Duygunun oluşum duyularla başlasa da insanda hafıza, hatırlama, hayal kurma ile çeşitlenen bir özellik kazanmıştır.

Beynimizde güdü, duygu ve düşünceyi oluşturan bölümleri bir aheng içinde çalışmadığında davranışlarımıza, tepkilerimize dengesizlikler yansır. Çok sevinmişsek, çok üzülmüşsek, çok kızmış bir haldeyken duyularımız körelebilir, gerçeklik duygumuzu yitirebiliriz. Duygusuzca sadece analitik düşünce ile hareket ettiğimizde yine gerçekliğin tüm boyutlarının farkında olamayabiliriz. Hislerimiz, sezgilerimiz körelebilir. Sara Ahmed duyguların ne olduğundan çok ‘duygularla ne yapıldığına, duyguların bizlere neler yaptırdığına’  bakmak gerektiğinin analizinin önemli olduğunu dile getirmiştir. 

Reber Apo ise Kürdistan toplumu özelde de kadınların duygularını politikleştirmesi, toplumsallaştırması, özgürlük değerlerine bağlaması gerektiğini söylemiştir. İnsanı yücelten veya küçülten, özgürleştiren yada köleleştiren duyguların çözümlemesini yapmıştır yıllarca. Kürt toplumunun tepkiselliğinin, sevgisinin, nefretinin yıkıcı yanları kadar onları örgütlediğinde, dönüştürdüğünde, ölçü kazandırdığında ortaya çıkacak sonuçları da ortaya koymuştur.

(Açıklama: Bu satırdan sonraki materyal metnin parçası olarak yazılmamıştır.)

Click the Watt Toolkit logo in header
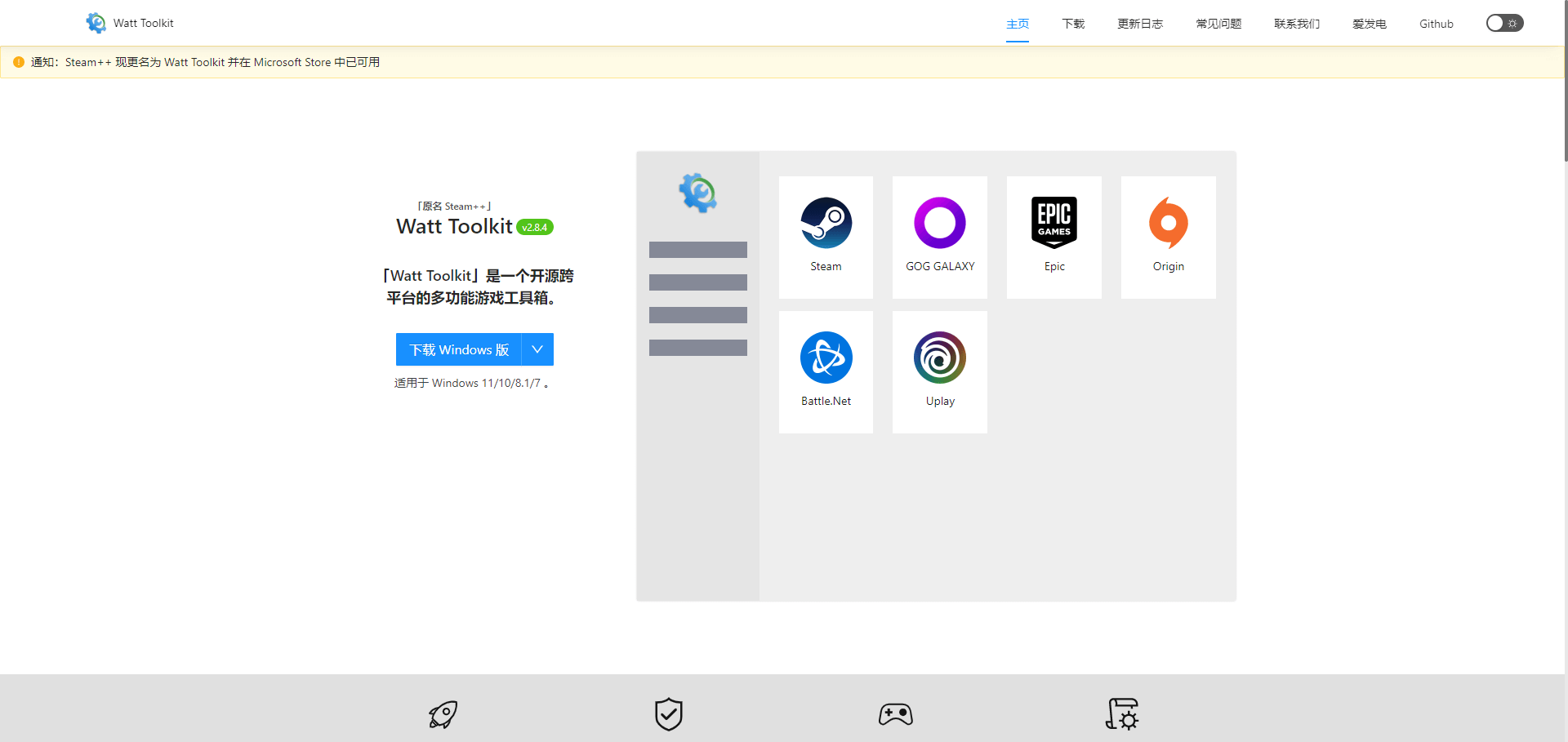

Çözümlemelerinde aşırıya kaçan duyguları sorguladığı kadar duygusuzluğu da sorgulamıştır. Bir çözümlemesinde şahadetler karşısındaki duyarsızlığı şu sözlerle dile getirtmiştir; Her gün şehitlerimiz var, duymuyorsunuz. Bir çok şey oluyor, duymuyorsunuz. Bu duyarsızlık düzeyinizin bir ölçüsüdür. Çok duygusuzsunuz! Ne olacak bu duyarsızlık veya duygusuzluk? Ne yapacağız? Kaç kişi bana yardımcı olabilir? Unutmuşsunuz duygularınızı, ama ben unutmadım, benim duyarlılığım devam ediyor. Hiçbir ikiyüzlülüğe kapılmadan yapıyorum, bir çok şeyi sineye oturttum. Siz sıvıştınız, köşeye bıraktınız, bu yüzden kişilikleriniz aşındı. Bazı gerçekleri size anlatabilmek için belirtiyorum. Duygusuz insanlar hiçbir şey elde edemezler. Büyük değerler karşısında büyük duygulara ulaşamayanlar, çorak insanlardır. Çorak ve kurumuş kaynaklar oluyor. 

Gerillanın kimyasal silahlara karşı direnişi 50 günü geride bırakırken bu değerlendirme ekseninde kendimizi sorgulamaya ihtiyacımız var. Çünkü kimyasal silahlara karşı direnen gençleri düşünsel analizlerle olduğundan daha fazla duygu ile kavramaya ihtiyacımız var. Onlara duyulan minnet duygusu ile, düşmana duyulan nefret ve intikam duygusuyla, yurtseverlik ve devrimci sorumluluk duygusuyla bakmalıyız bu direnişe. Bencil, bireyci yaklaşım ve yaşam biçimlerimizden utanç duyarak bakmalıyız. Sanat alanı bu duyguları canlandıracak üretimler yapmalı, toplumsal örgütlenme ve eylem bu duygulara dayanmalı. Bu direnişin önünde engel olan duygularımızı söküp atmamız gereken bir keskin zaman dilimindeyiz. Aile, evlat, sevgiliye duyulan sevgimiz dahi olsa buna hizmet etmiyorsa sorgulanmalıdır.